Una corsa contro il tempo. Il governo conferma, con il ministro del Lavoro Poletti, l’impegno a far partire dal primo maggio l’anticipo pensionistico (Ape), per il quale non sono ancora disponibili i provvedimenti attuativi previsti dalla legge di bilancio. I decreti, già annunciati per il mese di marzo, sono stati messi a punto ma attendono ora il via libera del Consiglio di Stato, che potrebbe richiedere fino a 30 giorni. L’incontro che si è svolto ieri tra esecutivo e sindacati era in realtà dedicato al tema della pensione di garanzia per i giovani, ma è stato anche l’occasione per fare il punto della situazione proprio sull’Ape. Al momento appare probabile che i diversi strumenti individuati dalla legge facciano percorsi un po’ separati.

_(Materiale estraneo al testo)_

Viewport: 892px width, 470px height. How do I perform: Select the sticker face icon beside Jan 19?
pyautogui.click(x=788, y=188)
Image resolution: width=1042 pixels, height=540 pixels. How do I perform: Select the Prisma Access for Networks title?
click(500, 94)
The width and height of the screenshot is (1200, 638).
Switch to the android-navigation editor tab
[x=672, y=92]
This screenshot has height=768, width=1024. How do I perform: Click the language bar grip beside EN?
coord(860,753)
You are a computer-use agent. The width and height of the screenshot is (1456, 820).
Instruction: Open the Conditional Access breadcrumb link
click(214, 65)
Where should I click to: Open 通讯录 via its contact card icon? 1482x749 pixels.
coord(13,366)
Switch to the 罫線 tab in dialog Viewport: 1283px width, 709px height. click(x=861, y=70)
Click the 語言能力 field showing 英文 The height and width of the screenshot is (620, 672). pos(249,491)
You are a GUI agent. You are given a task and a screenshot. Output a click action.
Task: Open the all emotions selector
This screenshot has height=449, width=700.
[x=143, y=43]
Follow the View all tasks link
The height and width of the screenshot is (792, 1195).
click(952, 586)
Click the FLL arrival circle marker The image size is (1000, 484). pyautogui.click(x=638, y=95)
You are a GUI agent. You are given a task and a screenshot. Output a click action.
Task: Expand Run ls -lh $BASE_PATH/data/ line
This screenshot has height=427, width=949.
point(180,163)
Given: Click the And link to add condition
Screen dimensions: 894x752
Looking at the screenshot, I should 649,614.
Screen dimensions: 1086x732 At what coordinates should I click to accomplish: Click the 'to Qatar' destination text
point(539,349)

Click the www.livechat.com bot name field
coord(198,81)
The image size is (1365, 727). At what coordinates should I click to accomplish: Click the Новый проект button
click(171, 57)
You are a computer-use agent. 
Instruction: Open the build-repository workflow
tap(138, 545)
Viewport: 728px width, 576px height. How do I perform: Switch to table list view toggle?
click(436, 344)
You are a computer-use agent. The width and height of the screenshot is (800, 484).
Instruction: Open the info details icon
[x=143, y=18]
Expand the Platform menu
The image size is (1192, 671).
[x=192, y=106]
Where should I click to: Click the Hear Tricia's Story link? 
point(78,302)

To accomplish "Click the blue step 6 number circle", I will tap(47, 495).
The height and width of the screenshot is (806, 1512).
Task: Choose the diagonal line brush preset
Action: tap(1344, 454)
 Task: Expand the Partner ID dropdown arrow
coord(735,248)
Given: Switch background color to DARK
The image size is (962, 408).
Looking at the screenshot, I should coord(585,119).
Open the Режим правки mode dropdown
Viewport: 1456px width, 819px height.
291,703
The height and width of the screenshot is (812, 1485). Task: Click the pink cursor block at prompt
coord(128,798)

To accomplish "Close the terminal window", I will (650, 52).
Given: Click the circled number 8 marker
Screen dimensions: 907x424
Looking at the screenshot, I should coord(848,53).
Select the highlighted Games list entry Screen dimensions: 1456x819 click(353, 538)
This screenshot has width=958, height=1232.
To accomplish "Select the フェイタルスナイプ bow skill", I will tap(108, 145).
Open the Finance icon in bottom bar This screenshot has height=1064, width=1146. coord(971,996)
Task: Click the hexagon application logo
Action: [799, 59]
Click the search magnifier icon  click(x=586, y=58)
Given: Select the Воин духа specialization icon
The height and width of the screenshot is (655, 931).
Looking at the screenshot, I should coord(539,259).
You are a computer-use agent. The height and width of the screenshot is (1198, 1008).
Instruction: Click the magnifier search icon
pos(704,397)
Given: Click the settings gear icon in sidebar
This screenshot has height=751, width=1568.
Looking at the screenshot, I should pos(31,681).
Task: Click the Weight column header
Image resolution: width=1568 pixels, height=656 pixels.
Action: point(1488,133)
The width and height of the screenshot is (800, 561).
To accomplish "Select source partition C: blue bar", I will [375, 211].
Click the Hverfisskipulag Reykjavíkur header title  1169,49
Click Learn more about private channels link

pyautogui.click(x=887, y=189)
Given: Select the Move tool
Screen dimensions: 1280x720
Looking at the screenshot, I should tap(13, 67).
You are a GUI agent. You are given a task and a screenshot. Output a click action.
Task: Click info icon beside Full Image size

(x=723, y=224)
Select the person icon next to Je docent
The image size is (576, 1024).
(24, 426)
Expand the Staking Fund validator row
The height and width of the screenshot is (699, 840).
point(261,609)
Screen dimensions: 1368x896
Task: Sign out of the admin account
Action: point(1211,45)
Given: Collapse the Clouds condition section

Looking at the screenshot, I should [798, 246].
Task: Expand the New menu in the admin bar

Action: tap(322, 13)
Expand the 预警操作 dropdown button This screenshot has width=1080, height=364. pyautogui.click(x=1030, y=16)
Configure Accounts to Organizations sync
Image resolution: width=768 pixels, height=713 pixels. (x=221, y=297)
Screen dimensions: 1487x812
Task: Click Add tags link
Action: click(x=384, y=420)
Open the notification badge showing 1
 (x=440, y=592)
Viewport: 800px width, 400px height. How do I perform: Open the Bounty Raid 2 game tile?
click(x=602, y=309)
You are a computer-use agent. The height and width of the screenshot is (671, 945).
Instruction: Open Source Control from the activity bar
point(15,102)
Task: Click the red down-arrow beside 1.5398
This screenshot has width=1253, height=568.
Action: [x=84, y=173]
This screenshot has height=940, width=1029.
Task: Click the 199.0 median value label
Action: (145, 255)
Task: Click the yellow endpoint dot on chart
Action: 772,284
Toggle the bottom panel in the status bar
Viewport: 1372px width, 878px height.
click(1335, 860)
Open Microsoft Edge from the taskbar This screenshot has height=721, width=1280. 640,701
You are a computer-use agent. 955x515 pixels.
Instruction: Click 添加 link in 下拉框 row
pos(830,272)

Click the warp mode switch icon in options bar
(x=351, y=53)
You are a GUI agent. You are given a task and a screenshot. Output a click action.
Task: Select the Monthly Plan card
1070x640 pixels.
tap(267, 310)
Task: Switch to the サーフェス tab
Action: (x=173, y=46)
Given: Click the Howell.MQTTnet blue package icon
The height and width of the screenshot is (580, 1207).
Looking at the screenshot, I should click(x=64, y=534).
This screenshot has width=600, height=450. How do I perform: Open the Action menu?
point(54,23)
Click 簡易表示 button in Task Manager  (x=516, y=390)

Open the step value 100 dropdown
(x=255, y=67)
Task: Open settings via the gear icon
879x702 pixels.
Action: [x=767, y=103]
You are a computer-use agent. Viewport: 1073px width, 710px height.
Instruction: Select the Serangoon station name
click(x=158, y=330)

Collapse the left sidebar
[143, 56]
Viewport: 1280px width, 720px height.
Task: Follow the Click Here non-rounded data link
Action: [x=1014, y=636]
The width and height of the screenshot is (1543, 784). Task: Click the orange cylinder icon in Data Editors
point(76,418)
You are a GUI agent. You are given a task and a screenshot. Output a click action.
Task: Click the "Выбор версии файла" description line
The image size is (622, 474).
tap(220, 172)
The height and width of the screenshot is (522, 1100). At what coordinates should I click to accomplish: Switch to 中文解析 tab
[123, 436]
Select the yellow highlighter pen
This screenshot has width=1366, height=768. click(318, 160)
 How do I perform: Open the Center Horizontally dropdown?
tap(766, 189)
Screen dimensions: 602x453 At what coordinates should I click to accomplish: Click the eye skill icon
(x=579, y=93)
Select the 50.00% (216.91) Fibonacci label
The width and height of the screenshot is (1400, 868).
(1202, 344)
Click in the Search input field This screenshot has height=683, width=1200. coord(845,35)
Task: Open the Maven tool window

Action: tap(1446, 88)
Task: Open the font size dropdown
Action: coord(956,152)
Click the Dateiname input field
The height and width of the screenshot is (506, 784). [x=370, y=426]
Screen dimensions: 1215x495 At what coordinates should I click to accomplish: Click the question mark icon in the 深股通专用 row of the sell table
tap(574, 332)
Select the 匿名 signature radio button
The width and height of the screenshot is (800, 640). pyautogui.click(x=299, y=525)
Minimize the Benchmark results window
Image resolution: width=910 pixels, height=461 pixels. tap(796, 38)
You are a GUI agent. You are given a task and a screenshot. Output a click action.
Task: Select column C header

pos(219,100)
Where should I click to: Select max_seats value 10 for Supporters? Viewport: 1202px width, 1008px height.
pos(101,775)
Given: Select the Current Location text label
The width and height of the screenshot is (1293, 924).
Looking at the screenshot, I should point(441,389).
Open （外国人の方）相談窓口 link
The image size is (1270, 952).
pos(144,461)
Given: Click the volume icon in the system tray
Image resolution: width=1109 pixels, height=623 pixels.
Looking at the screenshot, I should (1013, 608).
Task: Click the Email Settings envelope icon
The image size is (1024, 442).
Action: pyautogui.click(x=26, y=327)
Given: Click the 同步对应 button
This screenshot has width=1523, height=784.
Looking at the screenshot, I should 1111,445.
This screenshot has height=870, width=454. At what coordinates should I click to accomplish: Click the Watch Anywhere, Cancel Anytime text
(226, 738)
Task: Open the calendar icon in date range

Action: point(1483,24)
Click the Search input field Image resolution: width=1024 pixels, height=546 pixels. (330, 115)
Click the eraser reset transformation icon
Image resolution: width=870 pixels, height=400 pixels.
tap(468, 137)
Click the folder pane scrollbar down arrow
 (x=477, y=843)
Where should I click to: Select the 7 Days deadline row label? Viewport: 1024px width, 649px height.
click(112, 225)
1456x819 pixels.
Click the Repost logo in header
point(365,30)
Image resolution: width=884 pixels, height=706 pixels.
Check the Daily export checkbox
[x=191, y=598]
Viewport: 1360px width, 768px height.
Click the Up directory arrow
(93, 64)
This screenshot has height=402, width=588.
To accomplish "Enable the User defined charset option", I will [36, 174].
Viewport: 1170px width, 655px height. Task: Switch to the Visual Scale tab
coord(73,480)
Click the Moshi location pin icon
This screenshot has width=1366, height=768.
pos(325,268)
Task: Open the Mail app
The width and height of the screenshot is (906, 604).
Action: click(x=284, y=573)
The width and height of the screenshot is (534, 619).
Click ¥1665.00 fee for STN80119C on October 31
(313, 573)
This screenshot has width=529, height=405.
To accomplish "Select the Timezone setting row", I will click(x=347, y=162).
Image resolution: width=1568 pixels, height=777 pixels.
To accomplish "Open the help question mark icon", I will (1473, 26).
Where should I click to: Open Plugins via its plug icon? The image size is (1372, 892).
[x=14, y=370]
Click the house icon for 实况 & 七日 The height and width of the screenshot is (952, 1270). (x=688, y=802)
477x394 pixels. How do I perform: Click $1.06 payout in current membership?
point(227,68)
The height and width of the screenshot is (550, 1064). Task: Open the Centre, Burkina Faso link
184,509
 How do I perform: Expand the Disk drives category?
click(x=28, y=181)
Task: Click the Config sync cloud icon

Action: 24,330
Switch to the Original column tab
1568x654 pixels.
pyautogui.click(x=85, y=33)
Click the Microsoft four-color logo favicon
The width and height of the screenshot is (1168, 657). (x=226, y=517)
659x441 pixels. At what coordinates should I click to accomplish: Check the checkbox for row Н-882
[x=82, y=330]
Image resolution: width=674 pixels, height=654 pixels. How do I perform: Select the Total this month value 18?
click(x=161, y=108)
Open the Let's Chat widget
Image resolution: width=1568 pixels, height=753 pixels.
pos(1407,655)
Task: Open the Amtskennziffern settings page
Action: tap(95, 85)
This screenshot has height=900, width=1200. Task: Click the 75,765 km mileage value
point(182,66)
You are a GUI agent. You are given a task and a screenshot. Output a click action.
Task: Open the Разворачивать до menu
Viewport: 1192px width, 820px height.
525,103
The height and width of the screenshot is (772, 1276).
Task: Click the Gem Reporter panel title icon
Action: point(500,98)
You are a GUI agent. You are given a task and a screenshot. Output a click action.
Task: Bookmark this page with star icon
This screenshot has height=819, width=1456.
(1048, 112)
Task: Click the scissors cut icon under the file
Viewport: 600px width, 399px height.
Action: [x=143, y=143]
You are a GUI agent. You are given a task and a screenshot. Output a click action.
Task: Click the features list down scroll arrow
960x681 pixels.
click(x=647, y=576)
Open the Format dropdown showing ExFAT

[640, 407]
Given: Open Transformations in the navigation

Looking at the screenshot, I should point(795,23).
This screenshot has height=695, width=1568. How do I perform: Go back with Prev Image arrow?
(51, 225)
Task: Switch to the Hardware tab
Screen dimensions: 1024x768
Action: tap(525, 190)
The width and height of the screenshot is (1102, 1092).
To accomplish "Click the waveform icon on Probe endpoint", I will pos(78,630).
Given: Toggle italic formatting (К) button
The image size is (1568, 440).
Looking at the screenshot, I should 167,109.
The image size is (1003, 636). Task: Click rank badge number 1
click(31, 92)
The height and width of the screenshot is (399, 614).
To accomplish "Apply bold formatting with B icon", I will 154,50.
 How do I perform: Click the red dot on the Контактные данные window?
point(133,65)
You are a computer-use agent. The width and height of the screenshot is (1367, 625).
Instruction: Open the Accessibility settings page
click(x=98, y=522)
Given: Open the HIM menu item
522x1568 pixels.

Per quello sociale, di fatto un’indennità a carico dello Stato, lo sforzo per rispettare la scadenza è massimo, mentre per l’uscita volontaria, sotto forma di prestito, servirà probabilmente un po’ di tempo in più: dopo l’uscita dei decreti bisognerà formalizzare l’accordo con banche e assicurazioni rispettivamente sul tasso di interesse da applicare e sul premio assicurativo necessario per coprire l’ipotesi di morte del pensionato prima della completa restituzione; e va anche messa a punto con l’Inps la procedura per la certificazione dei diritti maturati, che poi dovrà essere disponibile anche agli istituti di credito. Il tasso di interesse dovrebbe comunque essere fissato al 2,75 per cento mentre il costo della polizza sarebbe al 29-30 per cento del capitale.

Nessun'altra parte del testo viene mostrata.